The ordinary differential equation \( \frac{dy}{dt} = -\pi y \) subject to an initial condition \( y(0) = 1 \) is solved numerically using the following scheme:
\[ \frac{y(t_{n+1}) - y(t_n)}{h} = -\pi y(t_n) \] \text{where } \( h \) is the time step, \( t_n = nh \), and \( n = 0, 1, 2, \dots \). \text{This numerical scheme is stable for all values of } h \text{ in the interval} ________.

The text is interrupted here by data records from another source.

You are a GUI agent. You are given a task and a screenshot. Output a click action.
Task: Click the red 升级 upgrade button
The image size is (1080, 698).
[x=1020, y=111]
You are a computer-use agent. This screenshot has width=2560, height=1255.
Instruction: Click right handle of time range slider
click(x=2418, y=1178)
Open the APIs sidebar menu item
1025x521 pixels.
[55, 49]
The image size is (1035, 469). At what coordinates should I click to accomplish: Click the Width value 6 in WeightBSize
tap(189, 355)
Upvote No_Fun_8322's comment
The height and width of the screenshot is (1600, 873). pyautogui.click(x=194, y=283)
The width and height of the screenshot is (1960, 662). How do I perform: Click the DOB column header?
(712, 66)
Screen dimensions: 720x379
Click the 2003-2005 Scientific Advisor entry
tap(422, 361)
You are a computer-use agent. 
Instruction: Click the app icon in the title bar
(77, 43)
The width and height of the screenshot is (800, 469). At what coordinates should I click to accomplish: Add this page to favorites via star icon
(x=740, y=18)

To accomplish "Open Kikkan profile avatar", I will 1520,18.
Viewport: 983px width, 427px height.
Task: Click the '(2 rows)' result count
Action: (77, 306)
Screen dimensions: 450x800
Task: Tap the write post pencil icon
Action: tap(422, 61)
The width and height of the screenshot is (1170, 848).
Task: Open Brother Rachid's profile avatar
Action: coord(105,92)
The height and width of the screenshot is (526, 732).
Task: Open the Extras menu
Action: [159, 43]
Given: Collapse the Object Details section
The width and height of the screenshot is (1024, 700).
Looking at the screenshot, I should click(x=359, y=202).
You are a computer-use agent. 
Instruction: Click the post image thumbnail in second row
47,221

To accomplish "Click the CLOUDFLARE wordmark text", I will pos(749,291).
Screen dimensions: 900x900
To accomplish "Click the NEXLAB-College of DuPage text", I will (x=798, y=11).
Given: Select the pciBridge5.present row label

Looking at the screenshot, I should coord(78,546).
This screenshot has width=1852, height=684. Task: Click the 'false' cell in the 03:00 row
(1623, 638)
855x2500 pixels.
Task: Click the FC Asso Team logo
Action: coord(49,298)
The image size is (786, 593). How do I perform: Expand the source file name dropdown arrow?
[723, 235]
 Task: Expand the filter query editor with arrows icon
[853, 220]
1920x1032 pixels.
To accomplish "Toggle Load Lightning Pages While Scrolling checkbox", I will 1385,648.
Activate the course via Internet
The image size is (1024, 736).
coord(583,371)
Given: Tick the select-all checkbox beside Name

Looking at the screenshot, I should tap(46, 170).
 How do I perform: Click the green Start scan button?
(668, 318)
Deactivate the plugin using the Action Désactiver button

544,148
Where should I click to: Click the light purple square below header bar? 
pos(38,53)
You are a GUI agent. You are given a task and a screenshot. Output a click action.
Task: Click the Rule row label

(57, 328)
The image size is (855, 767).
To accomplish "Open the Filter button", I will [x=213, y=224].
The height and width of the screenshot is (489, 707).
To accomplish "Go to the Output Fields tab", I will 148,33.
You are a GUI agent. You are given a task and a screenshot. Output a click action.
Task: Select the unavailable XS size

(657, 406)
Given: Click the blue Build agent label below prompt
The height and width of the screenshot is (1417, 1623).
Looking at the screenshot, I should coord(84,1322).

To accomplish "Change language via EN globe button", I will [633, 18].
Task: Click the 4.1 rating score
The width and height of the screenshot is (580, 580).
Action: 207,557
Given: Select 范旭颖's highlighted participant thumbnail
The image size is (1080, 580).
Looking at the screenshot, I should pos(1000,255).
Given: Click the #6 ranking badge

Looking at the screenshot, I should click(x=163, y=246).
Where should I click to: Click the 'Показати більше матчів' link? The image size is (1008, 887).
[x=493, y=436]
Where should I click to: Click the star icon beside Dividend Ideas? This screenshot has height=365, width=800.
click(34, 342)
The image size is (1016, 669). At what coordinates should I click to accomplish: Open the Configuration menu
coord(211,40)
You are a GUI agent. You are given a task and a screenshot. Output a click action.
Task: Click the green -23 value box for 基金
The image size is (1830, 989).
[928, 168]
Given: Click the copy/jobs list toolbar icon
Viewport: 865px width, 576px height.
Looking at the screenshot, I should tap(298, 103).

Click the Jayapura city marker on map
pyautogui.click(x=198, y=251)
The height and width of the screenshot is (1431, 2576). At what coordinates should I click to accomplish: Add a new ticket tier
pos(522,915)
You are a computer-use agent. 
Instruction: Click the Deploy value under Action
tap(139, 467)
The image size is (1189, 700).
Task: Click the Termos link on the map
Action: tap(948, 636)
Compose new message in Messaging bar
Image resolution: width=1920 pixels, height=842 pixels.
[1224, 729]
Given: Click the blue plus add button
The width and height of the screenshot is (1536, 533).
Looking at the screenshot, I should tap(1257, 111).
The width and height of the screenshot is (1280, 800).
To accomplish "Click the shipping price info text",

• A. \( 0<h<\frac{2}{\pi} \)
• B. \( 0<h<1 \)
• C. \( 0<h<\frac{\pi}{2} \)
• D. for all \( h>0 \)

Hint:

When using the explicit Euler method for solving differential equations, ensure the step size \( h \) satisfies the stability condition to avoid numerical instability.

Answer 1

The Correct Option is A

The given ordinary differential equation \( \frac{dy}{dt} = -\pi y \) is solved numerically using an explicit Euler method: \[ y(t_{n+1}) = y(t_n) + h \cdot (-\pi y(t_n)) = y(t_n) - h \pi y(t_n) \] The stability of the numerical scheme depends on the choice of the time step \( h \). For this scheme to be stable, we require that the numerical solution does not grow unbounded as the iterations proceed. The stability condition for the explicit Euler method is given by: \[ |1 - h\pi|<1 \] Solving this inequality, we get: \[ -1<1 - h\pi<1 \quad \Rightarrow \quad 0<h<\frac{2}{\pi} \] Thus, the scheme is stable for \( h \) in the interval \( 0<h<\frac{2}{\pi} \). Final Answer: (A)